* [WHAT IS ASKED] Arrange every line of the entries below as a Markdown table with two columns, Row and Line, numbering each row and omitting blank lines.
==== SUPPLIED RECORDS ====
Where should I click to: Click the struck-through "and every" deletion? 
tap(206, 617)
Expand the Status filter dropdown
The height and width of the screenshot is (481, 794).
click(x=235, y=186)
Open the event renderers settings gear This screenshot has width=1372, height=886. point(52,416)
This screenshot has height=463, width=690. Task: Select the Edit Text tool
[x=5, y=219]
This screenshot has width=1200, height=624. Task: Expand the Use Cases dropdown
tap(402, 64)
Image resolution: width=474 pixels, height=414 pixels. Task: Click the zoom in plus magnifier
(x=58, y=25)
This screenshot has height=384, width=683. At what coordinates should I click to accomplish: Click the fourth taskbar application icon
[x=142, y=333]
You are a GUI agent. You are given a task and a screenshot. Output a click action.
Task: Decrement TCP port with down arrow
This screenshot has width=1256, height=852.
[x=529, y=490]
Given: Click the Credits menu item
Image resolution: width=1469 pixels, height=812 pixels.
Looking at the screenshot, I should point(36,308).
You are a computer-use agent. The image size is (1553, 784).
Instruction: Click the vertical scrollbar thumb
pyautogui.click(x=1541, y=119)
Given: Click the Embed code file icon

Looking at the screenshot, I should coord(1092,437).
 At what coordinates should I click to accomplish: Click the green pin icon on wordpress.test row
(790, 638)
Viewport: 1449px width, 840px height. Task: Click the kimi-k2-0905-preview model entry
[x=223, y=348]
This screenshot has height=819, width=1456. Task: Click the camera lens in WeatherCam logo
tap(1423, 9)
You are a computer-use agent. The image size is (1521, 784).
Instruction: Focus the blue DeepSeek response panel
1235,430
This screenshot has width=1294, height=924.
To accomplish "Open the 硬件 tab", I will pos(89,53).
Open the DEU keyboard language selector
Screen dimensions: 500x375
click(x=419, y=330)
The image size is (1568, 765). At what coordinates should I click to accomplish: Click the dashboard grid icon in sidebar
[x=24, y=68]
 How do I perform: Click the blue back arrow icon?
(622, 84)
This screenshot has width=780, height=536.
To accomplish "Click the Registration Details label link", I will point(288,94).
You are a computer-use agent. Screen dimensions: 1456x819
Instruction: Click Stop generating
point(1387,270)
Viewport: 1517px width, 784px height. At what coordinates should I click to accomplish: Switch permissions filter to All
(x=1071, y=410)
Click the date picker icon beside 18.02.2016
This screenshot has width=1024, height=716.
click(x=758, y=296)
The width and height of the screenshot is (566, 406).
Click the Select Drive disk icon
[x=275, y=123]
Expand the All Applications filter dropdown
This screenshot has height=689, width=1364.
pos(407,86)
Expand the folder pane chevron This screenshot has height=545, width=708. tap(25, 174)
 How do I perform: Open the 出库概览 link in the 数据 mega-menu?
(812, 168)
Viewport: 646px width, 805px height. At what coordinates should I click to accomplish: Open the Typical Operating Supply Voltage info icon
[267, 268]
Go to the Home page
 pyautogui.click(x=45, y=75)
====
* [FINAL RESULT]
| Row | Line |
|---|---|
| 1 | Where should I click to: Click the struck-through "and every" deletion?  |
| 2 | tap(206, 617) |
| 3 | Expand the Status filter dropdown |
| 4 | The height and width of the screenshot is (481, 794). |
| 5 | click(x=235, y=186) |
| 6 | Open the event renderers settings gear This screenshot has width=1372, height=886. point(52,416) |
| 7 | This screenshot has height=463, width=690. Task: Select the Edit Text tool |
| 8 | [x=5, y=219] |
| 9 | This screenshot has width=1200, height=624. Task: Expand the Use Cases dropdown |
| 10 | tap(402, 64) |
| 11 | Image resolution: width=474 pixels, height=414 pixels. Task: Click the zoom in plus magnifier |
| 12 | (x=58, y=25) |
| 13 | This screenshot has height=384, width=683. At what coordinates should I click to accomplish: Click the fourth taskbar application icon |
| 14 | [x=142, y=333] |
| 15 | You are a GUI agent. You are given a task and a screenshot. Output a click action. |
| 16 | Task: Decrement TCP port with down arrow |
| 17 | This screenshot has width=1256, height=852. |
| 18 | [x=529, y=490] |
| 19 | Given: Click the Credits menu item |
| 20 | Image resolution: width=1469 pixels, height=812 pixels. |
| 21 | Looking at the screenshot, I should point(36,308). |
| 22 | You are a computer-use agent. The image size is (1553, 784). |
| 23 | Instruction: Click the vertical scrollbar thumb |
| 24 | pyautogui.click(x=1541, y=119) |
| 25 | Given: Click the Embed code file icon |
| 26 | Looking at the screenshot, I should coord(1092,437). |
| 27 |  At what coordinates should I click to accomplish: Click the green pin icon on wordpress.test row |
| 28 | (790, 638) |
| 29 | Viewport: 1449px width, 840px height. Task: Click the kimi-k2-0905-preview model entry |
| 30 | [x=223, y=348] |
| 31 | This screenshot has height=819, width=1456. Task: Click the camera lens in WeatherCam logo |
| 32 | tap(1423, 9) |
| 33 | You are a computer-use agent. The image size is (1521, 784). |
| 34 | Instruction: Focus the blue DeepSeek response panel |
| 35 | 1235,430 |
| 36 | This screenshot has width=1294, height=924. |
| 37 | To accomplish "Open the 硬件 tab", I will pos(89,53). |
| 38 | Open the DEU keyboard language selector |
| 39 | Screen dimensions: 500x375 |
| 40 | click(x=419, y=330) |
| 41 | The image size is (1568, 765). At what coordinates should I click to accomplish: Click the dashboard grid icon in sidebar |
| 42 | [x=24, y=68] |
| 43 |  How do I perform: Click the blue back arrow icon? |
| 44 | (622, 84) |
| 45 | This screenshot has width=780, height=536. |
| 46 | To accomplish "Click the Registration Details label link", I will point(288,94). |
| 47 | You are a computer-use agent. Screen dimensions: 1456x819 |
| 48 | Instruction: Click Stop generating |
| 49 | point(1387,270) |
| 50 | Viewport: 1517px width, 784px height. At what coordinates should I click to accomplish: Switch permissions filter to All |
| 51 | (x=1071, y=410) |
| 52 | Click the date picker icon beside 18.02.2016 |
| 53 | This screenshot has width=1024, height=716. |
| 54 | click(x=758, y=296) |
| 55 | The width and height of the screenshot is (566, 406). |
| 56 | Click the Select Drive disk icon |
| 57 | [x=275, y=123] |
| 58 | Expand the All Applications filter dropdown |
| 59 | This screenshot has height=689, width=1364. |
| 60 | pos(407,86) |
| 61 | Expand the folder pane chevron This screenshot has height=545, width=708. tap(25, 174) |
| 62 |  How do I perform: Open the 出库概览 link in the 数据 mega-menu? |
| 63 | (812, 168) |
| 64 | Viewport: 646px width, 805px height. At what coordinates should I click to accomplish: Open the Typical Operating Supply Voltage info icon |
| 65 | [267, 268] |
| 66 | Go to the Home page |
| 67 |  pyautogui.click(x=45, y=75) |